**Compito assegnato 1**. Aggiorna il brano su Sartre e Beauvoir da "Quando Jean-Paul Sartre" a "anni a venire.", mettendo "legame" al posto di "sodalizio".
**Compito assegnato 2**. Nel brano su Sartre e Beauvoir, quali aggettivi descrivono le menti dei due?

Quando Jean-Paul Sartre e Simone di Beauvoir si conoscono, sono appena ventenni ma il loro primo folgorante incontro segna la gestazione di un eterno sodalizio, mentale e sentimentale.
I due non sono solo un uomo e una donna qualunque che intrecciano le proprie agitate esistenze. Sono due fervide menti, febbrili e ribelli, destinate a un’osmosi che scolpirà definitivamente il pensiero intellettuale degli anni a venire.

**Estratto dei dati**.
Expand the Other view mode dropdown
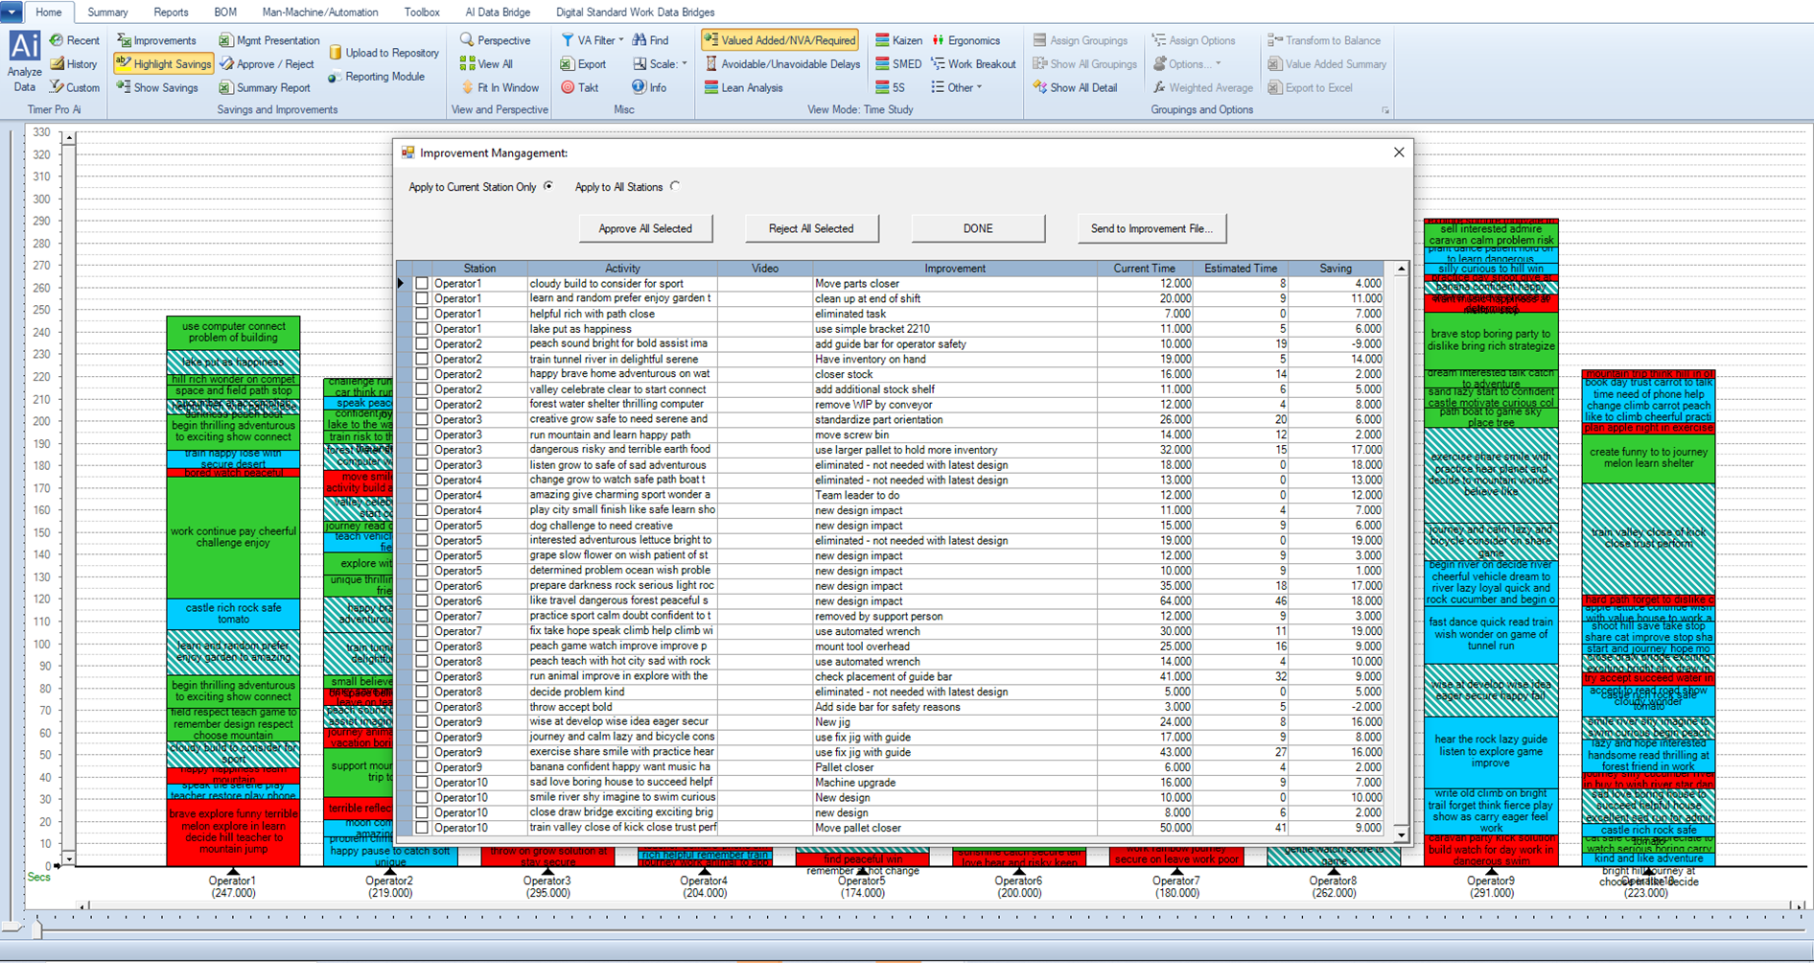Screen dimensions: 1814x963 (x=979, y=87)
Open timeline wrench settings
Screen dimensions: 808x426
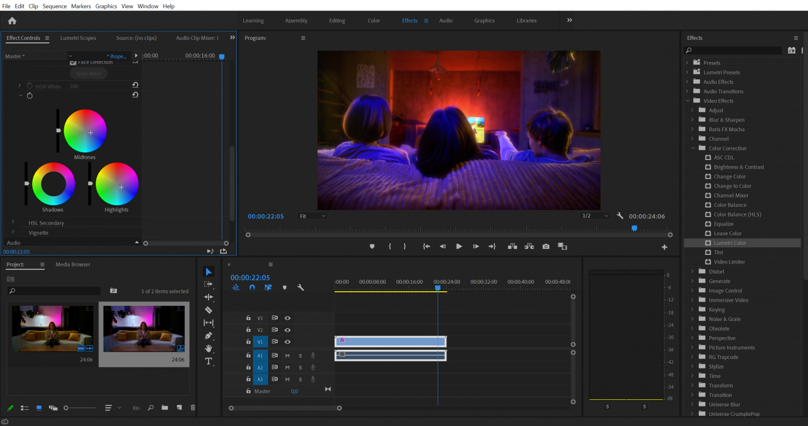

**Risposta finale 1**.
Quando Jean-Paul Sartre e Simone di Beauvoir si conoscono, sono appena ventenni ma il loro primo folgorante incontro segna la gestazione di un eterno legame, mentale e sentimentale.
I due non sono solo un uomo e una donna qualunque che intrecciano le proprie agitate esistenze. Sono due fervide menti, febbrili e ribelli, destinate a un’osmosi che scolpirà definitivamente il pensiero intellettuale degli anni a venire.

**Risposta finale 2**. fervide, febbrili, ribelli